Quoted text:
┄┄┄┄┄┄

Tim Fite – Over The Counterculture
Free album? Of course I’ll listen! There are some great songs on this (“I’ve Been Shot” is a standout) and it only costs time. Won’t probably be there come end of year, but it was worth a couple of spins for a few standout tracks.

Jesu – Conqueror & Sun Down/Sun Rise
Continuing the steady shift from noise purveyor to the most depressing shoegazer imaginable, Justin Broadrick mope-a-dopes his way through blissful sounding sheets and waves of guitar. Even poppier than last year’s Silver, Jesu’s latest is wonderful to listen to, but has failed to lodge even the smallest riff or bit in my head. I can’t recall anything beyond a general sound and that I enjoy hearing it, but it may be too samey to make a distinct impression. Sun Down/Sun Rise is a bonus EP that was included with the Japanese release of Conqueror, and consists of two cuts, the first 17 and the second 15 minutes. Both songs are the equal to any of the shorter pieces included on the domestic album, particularly when played loud; you can really hear the songs build and develop when they envelope you.

Low – Drums And Guns
I freely admit I know nothing about this band, beyond a track here and there over their ten-plus year career. With Ian regularly singing their praises (and writing about them very well at Too Many Words x2), I decided to give this a listen when I got the chance. Without any history or context within which to place it, Drums And Guns is a somewhat off-putting and difficult listen. Their sound isn’t harsh or dissonant, but the decision to hard pan the voices and forgo a traditional aural mix is a challenge from the start. I think it works, though it does teeter on novelty after a while. I don’t like it as much as Ian, but I like it enough to want to hear more Low.

Mammatus – The Coast Explodes
I’ve got nothing to add to this review right now.

Minsk – The Ritual Fires Of Abandonment
Though I was disappointed with them live, the album is still pretty solid. Post-rock, drone, doom and Kahlil Gibran in an epic mash. Not most people’s cuppa, but I keep playing it.

The National – Boxer
I mentioned it in passing before, but this is a very good indie-pop record. I would shorthand it by saying it sounds like the meeting point of Lambchop and the Psychedelic Furs.

Elvis Perkins – Ash Wednesday
Though there are a few misfires on this (“May Day” is like the worst round of Kumbaya ever), his debut lives up to the tracks that have been floating around for a few years. I have a weakness for singer/songwriter stuff, and Perkins has a just enough of a touch of Mangum and Buckley to be right up my alley and to cause others to run in terror.

┄┄┄┄┄┄

Exercise:
According to the album reviews, how long are the two cuts on the Sun Down/Sun Rise EP?

Collected data:
┄┄┄┄┄┄

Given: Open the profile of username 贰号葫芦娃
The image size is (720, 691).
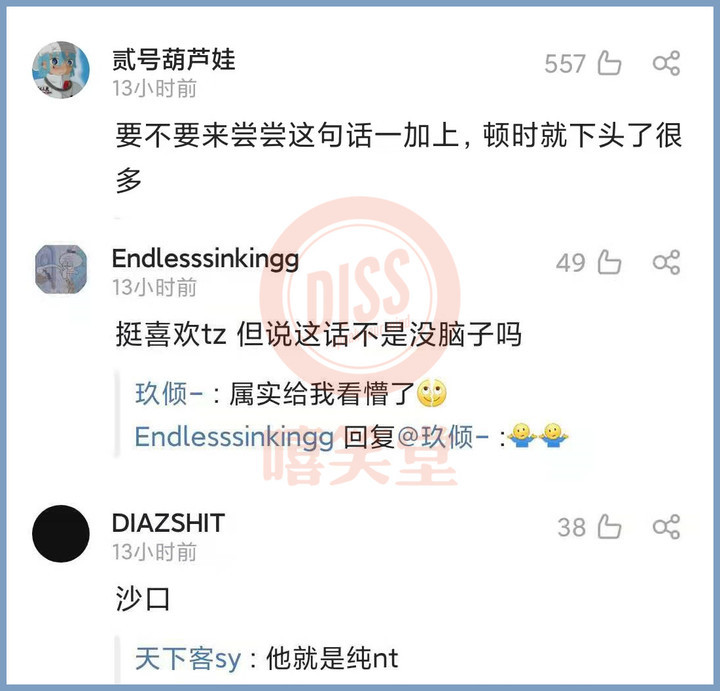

┄┄┄┄┄┄

Solution for this problem:
The first is 17 minutes and the second is 15 minutes.